What the task requires ▸
Since only part of the material below is wanted, output exactly the lines from the one with "Click info icon" up to and including the one with "Click the info icon after Add to Saved List".

============

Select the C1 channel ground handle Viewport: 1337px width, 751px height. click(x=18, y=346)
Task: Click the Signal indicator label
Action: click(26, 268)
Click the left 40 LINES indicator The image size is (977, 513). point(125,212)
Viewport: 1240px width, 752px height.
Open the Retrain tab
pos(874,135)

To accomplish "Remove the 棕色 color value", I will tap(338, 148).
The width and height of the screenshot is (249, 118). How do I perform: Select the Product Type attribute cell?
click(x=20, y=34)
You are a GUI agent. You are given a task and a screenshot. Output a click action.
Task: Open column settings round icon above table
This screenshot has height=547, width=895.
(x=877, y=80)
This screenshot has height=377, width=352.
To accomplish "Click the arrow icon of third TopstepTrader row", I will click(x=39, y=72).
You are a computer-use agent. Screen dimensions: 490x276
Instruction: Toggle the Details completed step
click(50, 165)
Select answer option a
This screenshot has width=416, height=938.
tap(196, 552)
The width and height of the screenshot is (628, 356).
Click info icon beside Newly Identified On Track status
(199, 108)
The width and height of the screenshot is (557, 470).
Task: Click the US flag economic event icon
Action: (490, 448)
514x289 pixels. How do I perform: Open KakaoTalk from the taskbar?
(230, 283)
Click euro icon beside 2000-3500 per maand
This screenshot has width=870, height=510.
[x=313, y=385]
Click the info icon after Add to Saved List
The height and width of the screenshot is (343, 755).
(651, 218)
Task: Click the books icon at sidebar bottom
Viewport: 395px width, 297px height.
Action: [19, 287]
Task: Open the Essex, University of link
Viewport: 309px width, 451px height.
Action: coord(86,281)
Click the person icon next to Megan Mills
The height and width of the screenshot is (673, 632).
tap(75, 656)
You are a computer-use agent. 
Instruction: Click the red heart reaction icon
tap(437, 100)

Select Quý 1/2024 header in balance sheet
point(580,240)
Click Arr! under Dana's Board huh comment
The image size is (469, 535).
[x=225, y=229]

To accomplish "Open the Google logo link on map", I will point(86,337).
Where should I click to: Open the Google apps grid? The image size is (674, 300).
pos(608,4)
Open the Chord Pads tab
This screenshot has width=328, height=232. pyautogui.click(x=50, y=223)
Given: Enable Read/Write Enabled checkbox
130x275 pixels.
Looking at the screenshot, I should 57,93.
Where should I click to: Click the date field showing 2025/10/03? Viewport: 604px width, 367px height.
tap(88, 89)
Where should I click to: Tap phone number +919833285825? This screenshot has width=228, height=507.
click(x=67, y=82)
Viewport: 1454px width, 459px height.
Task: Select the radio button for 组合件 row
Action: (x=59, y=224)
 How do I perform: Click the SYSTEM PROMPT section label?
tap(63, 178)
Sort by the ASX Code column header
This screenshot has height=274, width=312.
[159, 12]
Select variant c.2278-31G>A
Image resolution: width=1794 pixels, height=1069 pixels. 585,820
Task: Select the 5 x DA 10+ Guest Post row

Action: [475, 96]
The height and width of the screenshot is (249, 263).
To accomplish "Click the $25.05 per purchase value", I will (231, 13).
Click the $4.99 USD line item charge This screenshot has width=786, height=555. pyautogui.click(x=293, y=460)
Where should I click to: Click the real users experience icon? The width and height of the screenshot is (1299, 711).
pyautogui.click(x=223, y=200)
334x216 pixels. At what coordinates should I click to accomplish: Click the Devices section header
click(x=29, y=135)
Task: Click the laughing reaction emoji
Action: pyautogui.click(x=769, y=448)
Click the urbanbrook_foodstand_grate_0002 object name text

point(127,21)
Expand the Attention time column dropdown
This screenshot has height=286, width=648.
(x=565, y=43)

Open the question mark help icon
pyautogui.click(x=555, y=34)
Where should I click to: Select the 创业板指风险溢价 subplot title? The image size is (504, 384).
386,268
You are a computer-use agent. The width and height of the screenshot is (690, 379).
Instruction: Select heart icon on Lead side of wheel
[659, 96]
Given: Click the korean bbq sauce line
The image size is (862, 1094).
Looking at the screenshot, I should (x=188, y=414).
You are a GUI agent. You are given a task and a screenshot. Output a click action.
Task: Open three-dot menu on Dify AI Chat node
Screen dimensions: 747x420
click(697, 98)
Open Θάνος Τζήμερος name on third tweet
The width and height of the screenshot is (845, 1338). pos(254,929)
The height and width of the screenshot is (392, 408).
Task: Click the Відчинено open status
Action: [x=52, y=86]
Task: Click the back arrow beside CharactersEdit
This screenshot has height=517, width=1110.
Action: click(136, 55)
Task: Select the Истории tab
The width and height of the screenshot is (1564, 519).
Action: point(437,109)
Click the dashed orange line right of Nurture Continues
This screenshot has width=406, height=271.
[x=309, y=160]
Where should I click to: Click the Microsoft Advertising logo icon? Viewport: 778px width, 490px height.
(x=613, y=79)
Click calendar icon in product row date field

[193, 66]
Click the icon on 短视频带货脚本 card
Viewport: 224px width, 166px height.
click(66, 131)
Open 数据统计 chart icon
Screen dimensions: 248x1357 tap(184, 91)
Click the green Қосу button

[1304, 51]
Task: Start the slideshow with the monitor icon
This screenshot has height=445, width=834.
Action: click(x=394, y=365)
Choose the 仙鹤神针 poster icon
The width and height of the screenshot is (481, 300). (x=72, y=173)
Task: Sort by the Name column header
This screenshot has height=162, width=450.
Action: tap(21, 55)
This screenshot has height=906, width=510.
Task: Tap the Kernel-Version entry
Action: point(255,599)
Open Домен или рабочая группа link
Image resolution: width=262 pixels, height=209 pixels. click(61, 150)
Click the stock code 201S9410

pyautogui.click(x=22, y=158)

============

Solution ▸
Click info icon beside Newly Identified On Track status
(199, 108)
The width and height of the screenshot is (557, 470).
Task: Click the US flag economic event icon
Action: (490, 448)
514x289 pixels. How do I perform: Open KakaoTalk from the taskbar?
(230, 283)
Click euro icon beside 2000-3500 per maand
This screenshot has width=870, height=510.
[x=313, y=385]
Click the info icon after Add to Saved List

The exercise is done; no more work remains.